In April of 2020, however, the legislature enacted substantial changes to the statutes governing the SCR. One such change provided that OCFS's administrative review in SCR proceedings should be stayed until any pending Family Court article 10 proceedings regarding the same allegations are resolved (see Social Services Law § 422 [8] [a] [ii]). Another change, particularly relevant here, provided a statutory presumption regarding the dismissal of Family Court article 10 proceedings, such that the relevant statutory language now provides with respect to SCR fair hearings:

"In such a hearing, where a family court proceeding pursuant to article ten of the family court act has occurred and where the petition for such proceeding alleges that a respondent in that proceeding committed abuse or neglect against the subject child in regard to an allegation contained in a report indicated pursuant to this section: (A) where the court finds that such respondent did commit abuse or neglect there shall be an irrebuttable presumption in a fair hearing held pursuant to this subdivision that said allegation is substantiated by a fair preponderance of the evidence as to that respondent on that allegation; and (B) where such child protective service withdraws such petition with prejudice, where the family court dismisses such petition, or where the family court finds on the merits in favor of the respondent, there shall be an irrebuttable presumption in a fair hearing held pursuant to this subdivision that said allegation as to [*2]that respondent has not been proven by a fair preponderance of the evidence" (Social Services Law § 422 [8] [b] [ii]).

The legislature enacted these statutory changes on April 3, 2020, but provided that the relevant provisions, including the new "irrebuttable presumption" applicable when a Family Court article 10 petition is dismissed, "shall take effect January 1, 2022" (L 2020, ch 56, part R, § 11). Thus, at the time of petitioner's fair hearing in August of 2020, these statutory changes were enacted but not yet effective.

After the hearing, OCFS issued a decision dated September 22, 2020, in which it concluded that ACS proved the allegations by a fair preponderance of the evidence and that petitioner's actions were relevant and reasonably related to child care employment. OCFS concluded that there was "no other credible explanation" for T.'s injuries, and that petitioner's "denial and blaming the incident on the subject child was not credible." The decision further stated that "[a] review of the photos and location of the marks seem difficult for the child to inflict upon herself and there is no evidence to suggest that anyone else would have reason to hit the child with an extension cord."[FN4]

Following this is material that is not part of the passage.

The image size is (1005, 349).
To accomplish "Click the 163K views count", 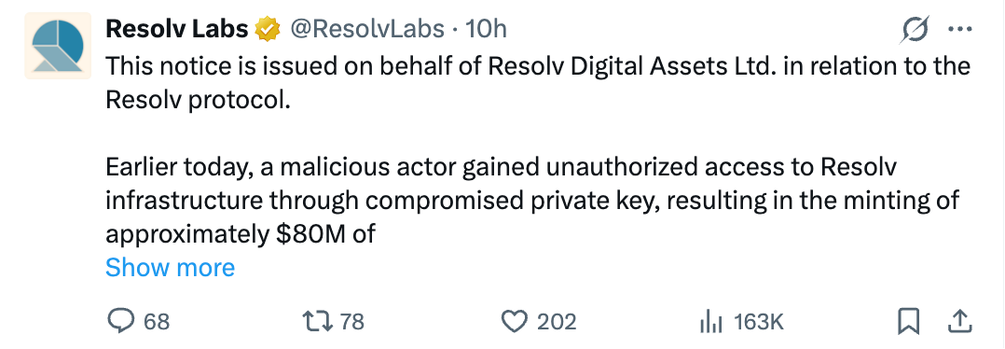I will coord(759,321).
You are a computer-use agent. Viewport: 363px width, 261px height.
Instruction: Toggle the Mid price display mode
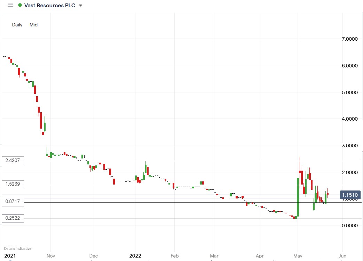point(33,25)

Petitioner thereafter commenced this CPLR article 78 proceeding against ACS and OCFS, seeking to challenge OCFS's determination (see Lee TT., 87 NY2d at 705 ["(I)f the report is not expunged after the hearing, the subject of the report may commence a proceeding pursuant to CPLR article 78 to challenge the decision"]). Supreme Court transferred the proceeding to the Appellate Division (see CPLR 7804 [g]). In an amended petition filed October 28, 2021, petitioner, by then represented by counsel, contended that she had a constitutional right to assigned counsel during the SCR hearing.